*Stored entries*.
________________________

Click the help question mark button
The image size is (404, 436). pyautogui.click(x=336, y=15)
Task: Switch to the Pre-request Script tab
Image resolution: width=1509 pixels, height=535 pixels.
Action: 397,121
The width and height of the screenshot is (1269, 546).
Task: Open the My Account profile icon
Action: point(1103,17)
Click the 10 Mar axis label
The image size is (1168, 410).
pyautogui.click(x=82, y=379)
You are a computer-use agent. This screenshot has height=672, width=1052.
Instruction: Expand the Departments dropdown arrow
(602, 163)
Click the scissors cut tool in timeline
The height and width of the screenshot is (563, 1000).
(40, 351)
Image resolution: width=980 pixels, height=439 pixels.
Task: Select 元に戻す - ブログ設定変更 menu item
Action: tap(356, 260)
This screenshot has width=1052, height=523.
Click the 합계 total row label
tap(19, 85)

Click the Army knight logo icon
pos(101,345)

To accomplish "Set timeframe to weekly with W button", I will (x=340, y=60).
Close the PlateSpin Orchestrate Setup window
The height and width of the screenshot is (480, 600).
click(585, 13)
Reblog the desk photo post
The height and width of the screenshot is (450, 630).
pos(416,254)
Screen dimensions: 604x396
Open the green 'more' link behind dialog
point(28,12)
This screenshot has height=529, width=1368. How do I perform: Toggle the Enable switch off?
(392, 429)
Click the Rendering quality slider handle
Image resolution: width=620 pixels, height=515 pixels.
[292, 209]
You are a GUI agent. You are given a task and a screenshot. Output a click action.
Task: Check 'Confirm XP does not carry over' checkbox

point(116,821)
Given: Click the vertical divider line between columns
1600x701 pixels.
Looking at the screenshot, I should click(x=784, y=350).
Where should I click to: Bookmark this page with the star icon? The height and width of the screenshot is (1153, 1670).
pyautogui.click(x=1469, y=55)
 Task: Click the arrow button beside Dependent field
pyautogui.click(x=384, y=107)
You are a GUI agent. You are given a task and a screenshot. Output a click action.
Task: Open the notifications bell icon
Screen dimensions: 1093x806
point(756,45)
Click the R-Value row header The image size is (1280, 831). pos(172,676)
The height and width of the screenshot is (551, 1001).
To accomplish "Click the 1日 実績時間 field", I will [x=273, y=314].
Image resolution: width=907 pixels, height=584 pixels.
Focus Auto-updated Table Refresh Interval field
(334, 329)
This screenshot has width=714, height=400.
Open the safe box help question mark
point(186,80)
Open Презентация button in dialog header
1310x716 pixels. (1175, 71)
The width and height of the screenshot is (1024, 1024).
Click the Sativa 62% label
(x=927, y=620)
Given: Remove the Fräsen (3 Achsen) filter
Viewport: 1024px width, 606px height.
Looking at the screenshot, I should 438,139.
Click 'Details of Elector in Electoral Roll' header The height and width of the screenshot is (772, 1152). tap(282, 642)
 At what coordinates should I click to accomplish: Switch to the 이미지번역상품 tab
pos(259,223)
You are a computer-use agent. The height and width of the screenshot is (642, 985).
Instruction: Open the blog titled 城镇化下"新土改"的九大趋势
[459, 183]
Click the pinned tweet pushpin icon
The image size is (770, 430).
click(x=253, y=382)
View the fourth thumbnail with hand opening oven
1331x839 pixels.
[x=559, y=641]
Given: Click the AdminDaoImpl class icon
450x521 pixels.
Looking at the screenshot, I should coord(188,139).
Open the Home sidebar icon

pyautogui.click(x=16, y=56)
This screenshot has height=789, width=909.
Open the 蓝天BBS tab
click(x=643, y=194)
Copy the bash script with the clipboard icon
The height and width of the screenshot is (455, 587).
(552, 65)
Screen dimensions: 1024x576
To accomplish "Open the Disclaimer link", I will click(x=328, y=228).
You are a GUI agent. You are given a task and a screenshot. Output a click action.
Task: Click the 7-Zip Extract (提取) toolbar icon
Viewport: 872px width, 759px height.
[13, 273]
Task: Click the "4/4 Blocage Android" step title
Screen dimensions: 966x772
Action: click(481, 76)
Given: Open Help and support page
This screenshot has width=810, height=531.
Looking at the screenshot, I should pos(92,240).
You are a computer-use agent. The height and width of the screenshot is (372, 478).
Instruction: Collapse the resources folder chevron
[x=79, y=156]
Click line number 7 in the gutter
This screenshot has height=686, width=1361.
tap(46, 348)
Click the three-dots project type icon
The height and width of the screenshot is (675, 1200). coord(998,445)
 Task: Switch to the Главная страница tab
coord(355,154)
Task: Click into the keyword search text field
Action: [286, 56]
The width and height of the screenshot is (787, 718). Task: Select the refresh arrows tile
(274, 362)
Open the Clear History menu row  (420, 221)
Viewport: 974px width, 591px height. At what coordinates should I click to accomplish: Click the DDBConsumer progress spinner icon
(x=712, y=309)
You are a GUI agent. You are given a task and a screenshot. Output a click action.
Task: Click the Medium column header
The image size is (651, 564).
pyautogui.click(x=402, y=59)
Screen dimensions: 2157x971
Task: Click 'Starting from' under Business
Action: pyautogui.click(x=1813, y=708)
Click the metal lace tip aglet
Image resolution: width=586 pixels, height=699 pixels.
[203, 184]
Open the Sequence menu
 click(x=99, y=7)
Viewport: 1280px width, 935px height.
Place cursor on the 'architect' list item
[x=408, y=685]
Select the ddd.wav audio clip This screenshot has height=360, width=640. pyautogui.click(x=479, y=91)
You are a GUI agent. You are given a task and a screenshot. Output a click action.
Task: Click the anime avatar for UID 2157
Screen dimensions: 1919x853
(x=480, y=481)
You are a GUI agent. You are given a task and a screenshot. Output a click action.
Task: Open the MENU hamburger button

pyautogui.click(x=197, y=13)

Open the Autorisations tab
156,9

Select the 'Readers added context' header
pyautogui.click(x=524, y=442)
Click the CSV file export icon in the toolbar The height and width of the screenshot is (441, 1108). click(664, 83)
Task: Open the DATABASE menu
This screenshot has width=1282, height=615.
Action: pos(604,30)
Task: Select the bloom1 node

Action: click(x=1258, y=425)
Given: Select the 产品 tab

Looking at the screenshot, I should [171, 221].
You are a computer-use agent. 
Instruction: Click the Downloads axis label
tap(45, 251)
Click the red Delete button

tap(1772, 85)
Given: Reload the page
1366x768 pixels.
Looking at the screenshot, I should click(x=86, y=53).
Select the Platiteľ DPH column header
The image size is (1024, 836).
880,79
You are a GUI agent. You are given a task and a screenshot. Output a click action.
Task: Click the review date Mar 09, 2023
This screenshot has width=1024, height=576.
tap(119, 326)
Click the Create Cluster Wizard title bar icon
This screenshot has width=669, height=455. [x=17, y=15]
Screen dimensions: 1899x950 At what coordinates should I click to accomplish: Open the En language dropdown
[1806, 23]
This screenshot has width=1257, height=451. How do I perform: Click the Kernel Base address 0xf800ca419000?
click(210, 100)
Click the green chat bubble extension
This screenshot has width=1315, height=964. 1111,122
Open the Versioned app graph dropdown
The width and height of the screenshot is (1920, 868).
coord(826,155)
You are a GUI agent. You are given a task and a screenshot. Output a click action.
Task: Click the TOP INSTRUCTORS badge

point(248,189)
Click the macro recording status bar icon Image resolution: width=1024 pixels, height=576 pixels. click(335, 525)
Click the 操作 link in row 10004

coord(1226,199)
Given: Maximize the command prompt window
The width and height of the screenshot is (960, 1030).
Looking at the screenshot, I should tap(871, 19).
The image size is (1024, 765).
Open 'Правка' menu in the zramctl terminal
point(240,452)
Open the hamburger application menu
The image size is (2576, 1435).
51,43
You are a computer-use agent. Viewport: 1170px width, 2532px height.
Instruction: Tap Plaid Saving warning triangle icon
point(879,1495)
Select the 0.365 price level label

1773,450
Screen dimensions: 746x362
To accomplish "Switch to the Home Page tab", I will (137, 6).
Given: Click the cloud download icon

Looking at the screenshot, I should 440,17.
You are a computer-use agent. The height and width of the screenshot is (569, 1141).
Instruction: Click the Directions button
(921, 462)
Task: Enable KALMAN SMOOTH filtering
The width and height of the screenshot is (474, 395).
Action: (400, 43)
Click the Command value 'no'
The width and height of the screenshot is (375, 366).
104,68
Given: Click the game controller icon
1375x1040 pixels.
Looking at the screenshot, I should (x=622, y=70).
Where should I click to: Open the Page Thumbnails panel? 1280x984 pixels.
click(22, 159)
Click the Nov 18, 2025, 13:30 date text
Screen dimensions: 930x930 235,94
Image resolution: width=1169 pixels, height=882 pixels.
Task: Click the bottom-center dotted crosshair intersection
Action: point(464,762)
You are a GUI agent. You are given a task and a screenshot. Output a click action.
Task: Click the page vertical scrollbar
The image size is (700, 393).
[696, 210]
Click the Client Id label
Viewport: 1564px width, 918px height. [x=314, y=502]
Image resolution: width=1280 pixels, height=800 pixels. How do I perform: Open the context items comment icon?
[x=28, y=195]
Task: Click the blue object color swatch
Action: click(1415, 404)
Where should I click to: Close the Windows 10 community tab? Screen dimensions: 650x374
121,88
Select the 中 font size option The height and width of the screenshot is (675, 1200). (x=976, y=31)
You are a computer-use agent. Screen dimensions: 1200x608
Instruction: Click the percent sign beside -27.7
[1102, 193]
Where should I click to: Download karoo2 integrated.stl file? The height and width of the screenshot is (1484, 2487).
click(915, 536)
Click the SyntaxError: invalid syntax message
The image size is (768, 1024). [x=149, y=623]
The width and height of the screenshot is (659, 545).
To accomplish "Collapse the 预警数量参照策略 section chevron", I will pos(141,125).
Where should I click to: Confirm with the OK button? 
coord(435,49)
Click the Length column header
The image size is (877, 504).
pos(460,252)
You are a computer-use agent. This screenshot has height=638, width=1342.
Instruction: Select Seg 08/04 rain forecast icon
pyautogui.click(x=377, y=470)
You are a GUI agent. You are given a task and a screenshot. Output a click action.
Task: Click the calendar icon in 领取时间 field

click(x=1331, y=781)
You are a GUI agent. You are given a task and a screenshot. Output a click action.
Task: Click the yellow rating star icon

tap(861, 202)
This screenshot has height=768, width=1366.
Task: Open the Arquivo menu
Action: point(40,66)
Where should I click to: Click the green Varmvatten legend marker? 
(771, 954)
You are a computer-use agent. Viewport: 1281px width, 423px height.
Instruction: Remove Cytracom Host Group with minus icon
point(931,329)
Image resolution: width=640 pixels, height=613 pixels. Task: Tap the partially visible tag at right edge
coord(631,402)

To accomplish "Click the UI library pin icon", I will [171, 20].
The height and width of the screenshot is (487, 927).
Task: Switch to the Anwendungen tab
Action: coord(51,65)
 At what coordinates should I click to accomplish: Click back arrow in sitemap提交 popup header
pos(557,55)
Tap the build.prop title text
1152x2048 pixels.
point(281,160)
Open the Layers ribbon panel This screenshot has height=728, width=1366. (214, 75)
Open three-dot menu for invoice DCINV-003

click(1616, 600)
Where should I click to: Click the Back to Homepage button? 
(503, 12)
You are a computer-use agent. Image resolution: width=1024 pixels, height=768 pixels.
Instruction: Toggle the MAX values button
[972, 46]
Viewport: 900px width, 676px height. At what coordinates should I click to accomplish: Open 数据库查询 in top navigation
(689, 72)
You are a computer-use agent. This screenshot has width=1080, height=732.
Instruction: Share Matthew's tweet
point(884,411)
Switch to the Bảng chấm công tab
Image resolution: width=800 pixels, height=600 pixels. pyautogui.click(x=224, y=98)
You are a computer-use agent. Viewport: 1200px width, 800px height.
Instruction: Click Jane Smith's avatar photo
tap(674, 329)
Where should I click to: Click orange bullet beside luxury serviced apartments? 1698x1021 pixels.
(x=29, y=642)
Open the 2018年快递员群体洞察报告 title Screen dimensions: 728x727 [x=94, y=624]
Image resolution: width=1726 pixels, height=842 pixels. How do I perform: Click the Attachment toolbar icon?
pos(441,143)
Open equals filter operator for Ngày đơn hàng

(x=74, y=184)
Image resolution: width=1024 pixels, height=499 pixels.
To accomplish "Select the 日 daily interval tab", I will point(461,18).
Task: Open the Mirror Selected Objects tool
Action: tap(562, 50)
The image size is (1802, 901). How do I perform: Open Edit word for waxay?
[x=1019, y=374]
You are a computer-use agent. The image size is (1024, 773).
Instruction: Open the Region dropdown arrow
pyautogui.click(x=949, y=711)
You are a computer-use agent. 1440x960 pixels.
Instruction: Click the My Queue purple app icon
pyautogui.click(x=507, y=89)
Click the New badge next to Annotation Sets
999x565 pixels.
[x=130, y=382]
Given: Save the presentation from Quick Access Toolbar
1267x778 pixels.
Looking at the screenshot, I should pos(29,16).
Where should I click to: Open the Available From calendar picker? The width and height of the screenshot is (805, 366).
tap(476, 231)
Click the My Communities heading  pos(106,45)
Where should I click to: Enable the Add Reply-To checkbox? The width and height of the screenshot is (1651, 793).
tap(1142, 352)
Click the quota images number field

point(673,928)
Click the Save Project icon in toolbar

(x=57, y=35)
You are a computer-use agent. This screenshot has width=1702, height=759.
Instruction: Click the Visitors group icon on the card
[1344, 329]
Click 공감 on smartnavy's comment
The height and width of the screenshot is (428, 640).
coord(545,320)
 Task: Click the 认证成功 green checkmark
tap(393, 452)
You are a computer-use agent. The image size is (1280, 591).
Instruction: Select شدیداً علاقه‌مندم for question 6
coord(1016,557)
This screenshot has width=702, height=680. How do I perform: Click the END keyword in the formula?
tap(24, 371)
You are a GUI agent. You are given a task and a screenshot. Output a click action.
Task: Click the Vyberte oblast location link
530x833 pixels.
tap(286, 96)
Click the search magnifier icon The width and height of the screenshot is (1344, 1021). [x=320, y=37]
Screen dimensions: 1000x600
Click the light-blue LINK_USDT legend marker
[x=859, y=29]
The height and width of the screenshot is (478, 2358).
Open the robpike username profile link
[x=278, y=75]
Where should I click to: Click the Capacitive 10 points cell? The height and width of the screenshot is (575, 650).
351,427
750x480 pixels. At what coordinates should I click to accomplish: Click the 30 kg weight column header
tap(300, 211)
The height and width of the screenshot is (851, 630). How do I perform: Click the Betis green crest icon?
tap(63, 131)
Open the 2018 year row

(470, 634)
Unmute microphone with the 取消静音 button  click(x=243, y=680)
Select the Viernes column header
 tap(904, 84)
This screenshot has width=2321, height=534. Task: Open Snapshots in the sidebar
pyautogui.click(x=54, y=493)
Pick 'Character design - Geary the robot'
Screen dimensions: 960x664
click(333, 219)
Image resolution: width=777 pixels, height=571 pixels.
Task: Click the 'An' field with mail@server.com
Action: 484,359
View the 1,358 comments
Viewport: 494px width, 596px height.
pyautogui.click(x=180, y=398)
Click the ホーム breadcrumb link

________________________

*Work order*.
In the data above, find the line that contains "Click the Sativa 62% label" and the line that contains "is (642, 985).". Repeat exactly those lines and every line between them, and only those.

*Answer box*.
Click the Sativa 62% label
(x=927, y=620)
Given: Remove the Fräsen (3 Achsen) filter
Viewport: 1024px width, 606px height.
Looking at the screenshot, I should 438,139.
Click 'Details of Elector in Electoral Roll' header The height and width of the screenshot is (772, 1152). tap(282, 642)
 At what coordinates should I click to accomplish: Switch to the 이미지번역상품 tab
pos(259,223)
You are a computer-use agent. The height and width of the screenshot is (642, 985).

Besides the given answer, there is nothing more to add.